After 30 years on the Moline Police force, retired captain of criminal investigations Greg Heist might never stop asking "Who done it?"
Now, he's inspiring elementary-aged children to ask the big questions. "The Copper Kids Project," a program developed by Mr. Heist around his book, "Johnny Copper and the Case of the Missing Chocolate" is intended to spark children's interest in reading and detective work.
The 98-page chapter book, Mr. Heist's first, relays the adventures of two precocious best friends, Johnny Copper and Carly Cruz, who are persuaded to use their detecting skills after their teacher's favorite chocolate bars turn up missing. With only a handful of initial clues, the young sleuths must interview witnesses, analyze evidence, dust for fingerprints and identify suspects.
Inspiration for the book came around 2004, after Mr. Heist created a small library in the police substation of the Floreciente neighborhood, calling it "Bean Bags and Books."
He installed a checkout system and would occasionally invite students from nearby Ericsson Elementary School so he could read to them.
"I thought I would start a little book of my own," he said with a smile, recalling he had wanted to create a makeshift, printed out book about detective work –- something he never intended to publish.
During nights when inspiration struck, Mr. Heist would type away at the story on a home computer.
Despite having no formal training, "I've always tinkered around with writing," he said. Work on the book gradually slowed as the years went by and he was eventually promoted to captain of the criminal investigation division.
It wasn't until his retirement in January 2011, that his thoughts returned to the book, which he finished early this year.
"I wasn't quite sure I was ever going to put that final period down. And I finally said to myself 'you've got to stop going back,'" he remembered with a chuckle.

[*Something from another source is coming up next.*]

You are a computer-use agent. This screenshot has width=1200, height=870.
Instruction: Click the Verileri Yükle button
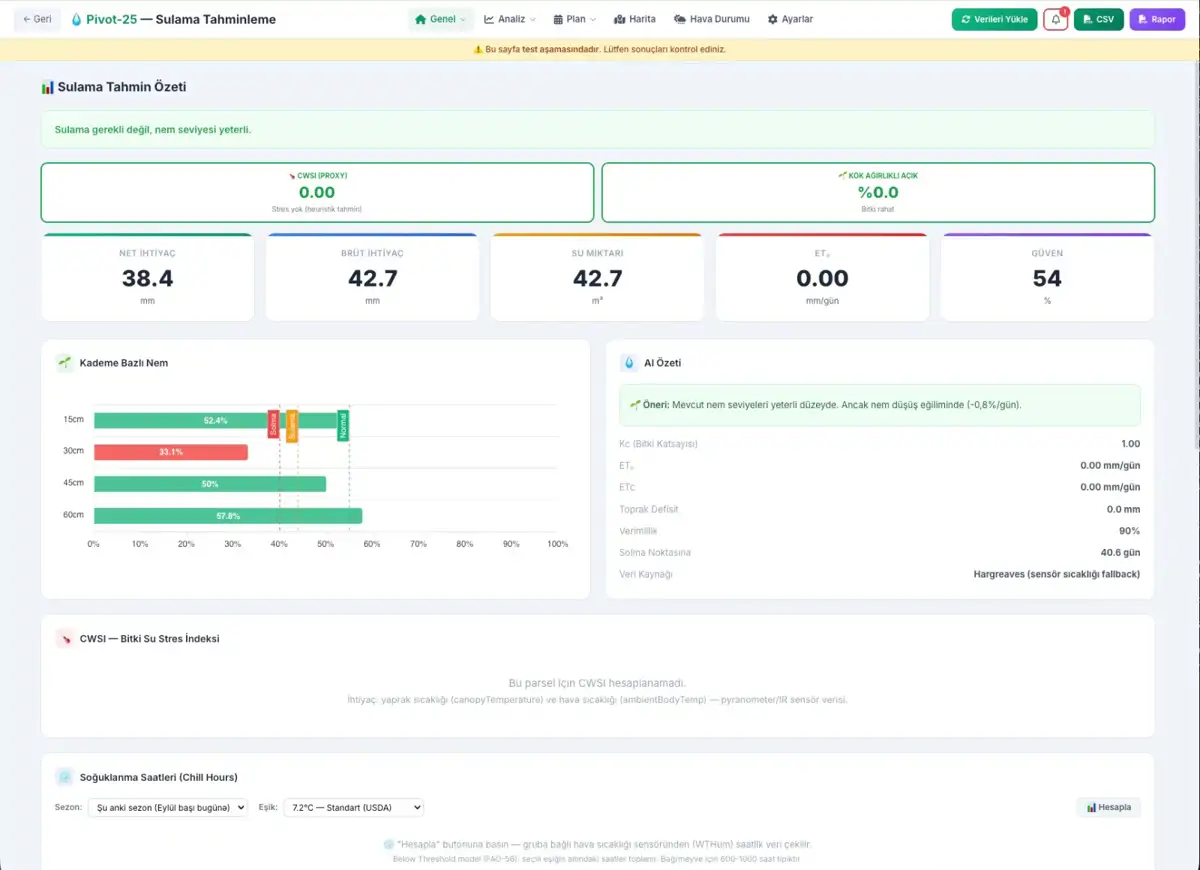994,19
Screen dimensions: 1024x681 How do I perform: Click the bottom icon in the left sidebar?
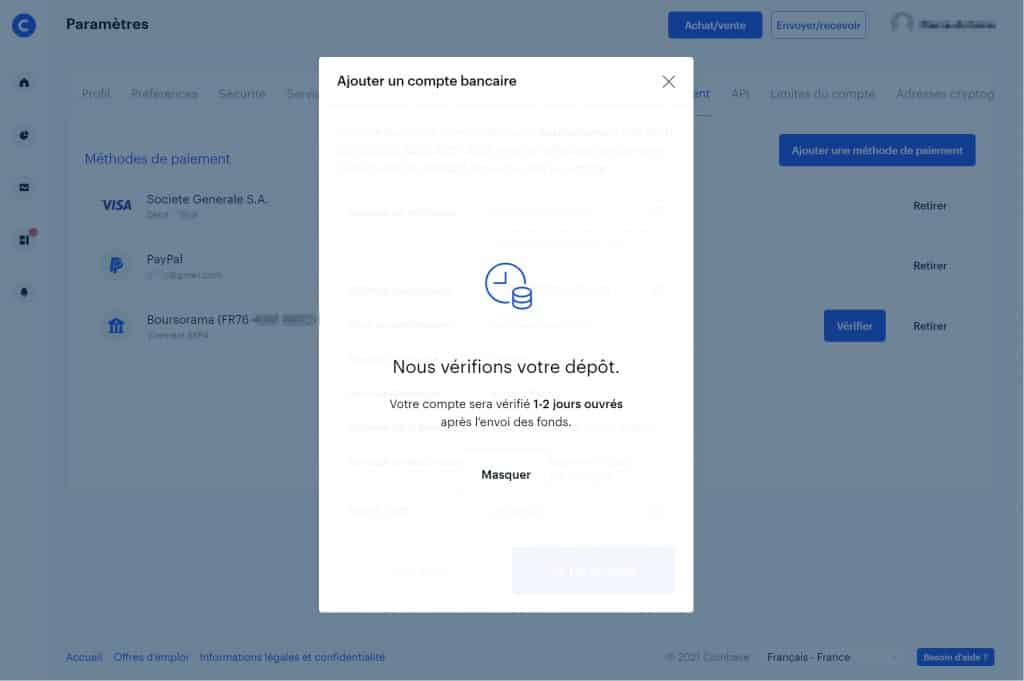coord(24,292)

Mr. Heist researched and found his own editor, cover artist and printer. Numerous family members assisted, including two third-grade great-nieces, who provided feedback on everything from vocabulary choices to illustrations.

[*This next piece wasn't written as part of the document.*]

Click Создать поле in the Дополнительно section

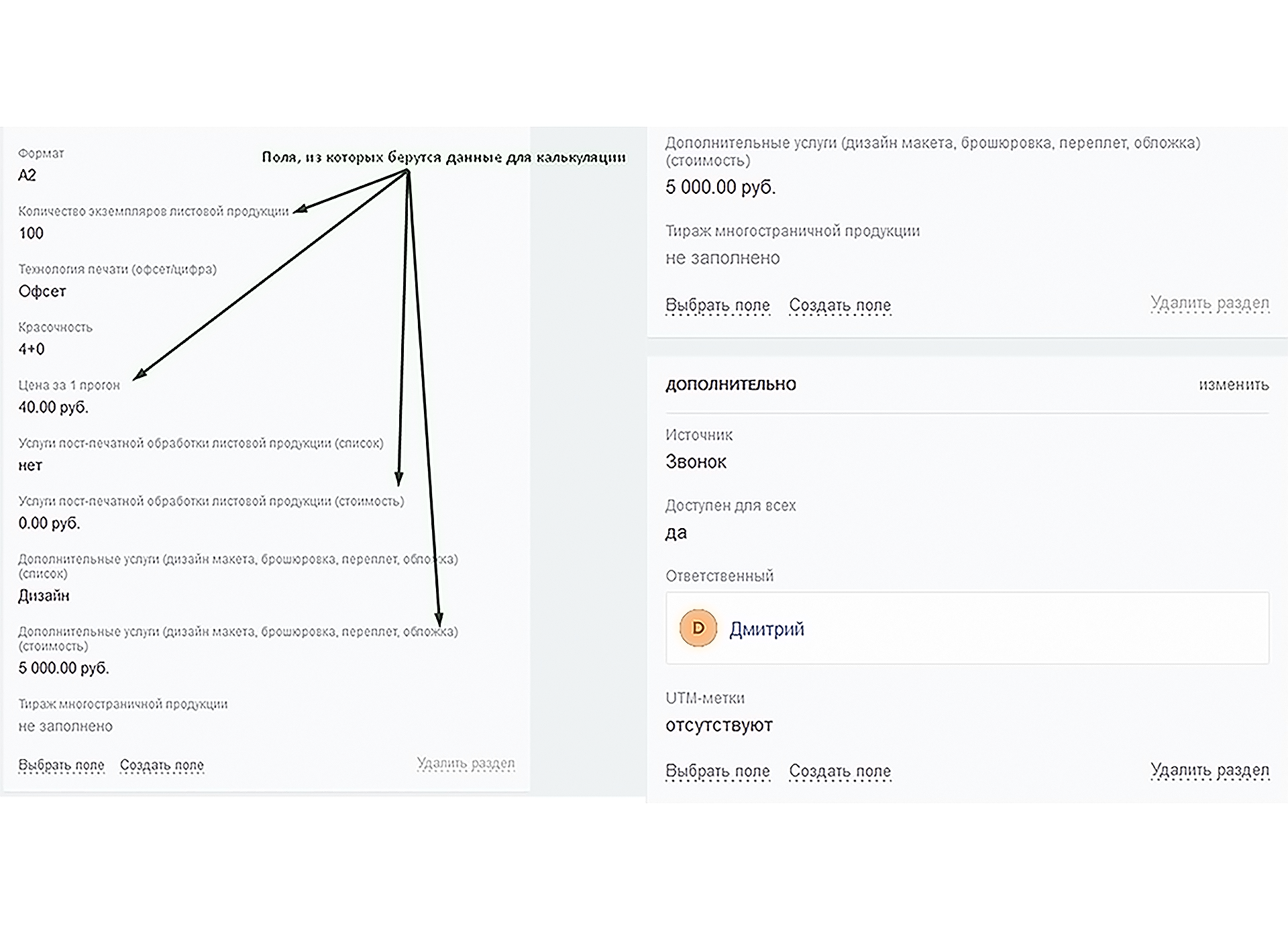(839, 772)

Beginning this summer, he took the completed book to area businesses throughout the Quad-Cities, asking them to purchase copies that could then be given to local third-, fourth- and fifth-graders. Businesses, from ice cream parlors to Mr. Heist's dentist, agreed to partner up with the project, many requesting their purchased books be gifted to specific schools.
"We like to support local projects in our school," said Margaret Martin, co-owner of McKay's Plating Co. in Hampton, who donated copies of Mr. Heist's book to Hampton Elementary, where her grandchildren attend. "Any new program in the schools is a good idea," she said.

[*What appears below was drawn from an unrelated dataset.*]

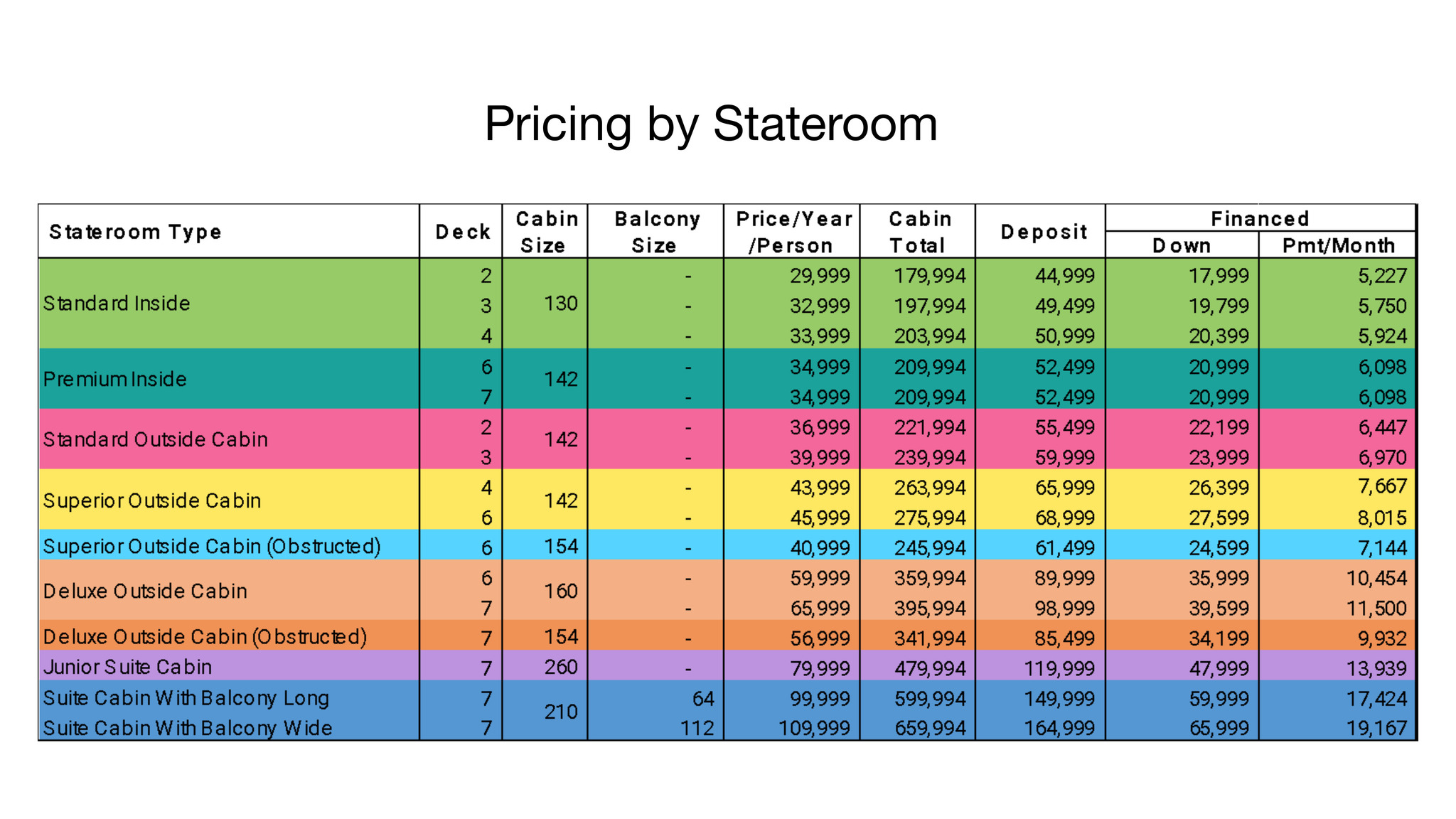
Task: Select the 19,167 monthly payment cell
Action: click(1376, 728)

During his 30-minute presentation, Mr. Heist engages students in a discussion about detecting the world around them and teaches his personalized formula, "Reading plus Leading equals Succeeding."
In a society often dominated by iPads and smartphones, Mr. Heist said he attempts to spark students' curiosity in reading, which he calls "push-ups for the brain," as well as encouraging them to be leaders in their classroom and community.
"The message that I try to leave with them is success is not just winning or coming in first; it's not always measured by who's number one," he said about the 1,100 students he has talked to since the program's inception.
During one of his most recent school visits, Mr. Heist visited with more than 200 elementary school students at his alma mater, Riverdale Elementary School in Port Byron. "I could tell it meant something for him to come back and do something for the community that he grew up with," Riverdale Principal Josh Temple said. He said the Nov. 19 talk complemented the school's reading incentive program.
At the conclusion of each discussion, students are given an autographed copy of Mr. Heist's book, which oftentimes includes the emblem or sticker of the business that donated them.
"I want them to know, even though they are young, someone has chosen to do this for you because they care about your education," the retired captain said.
He recalled a recent instance on Halloween night when he was approached by a trick-or-treater. As the young girl received her candy, she turned back toward the door and told him, "I read your book, and I really liked it," Mr. Heist recalled with a grin.
Having primarily visited schools in areas such as Hampton, Port Byron, Moline and East Moline, Mr. Heist said he hopes to attract additional businesses in order to bring his book to other parts of the Quad-Cities, such as Rock Island and Bettendorf. In the meantime, the fledgling author said he is back at work on a second book in the Johnny Copper series, which he said he hopes to have published by summertime.
Plans for an entire series are tentative right now, he said, but meanwhile, Mr. Heist aims to continue sharing his work and message to inquisitive students in the area.
"There might be some future detectives out there -- you just never know," he said.
Interested in becoming involved with the project? Contactheistgreg@gmail.com for more information.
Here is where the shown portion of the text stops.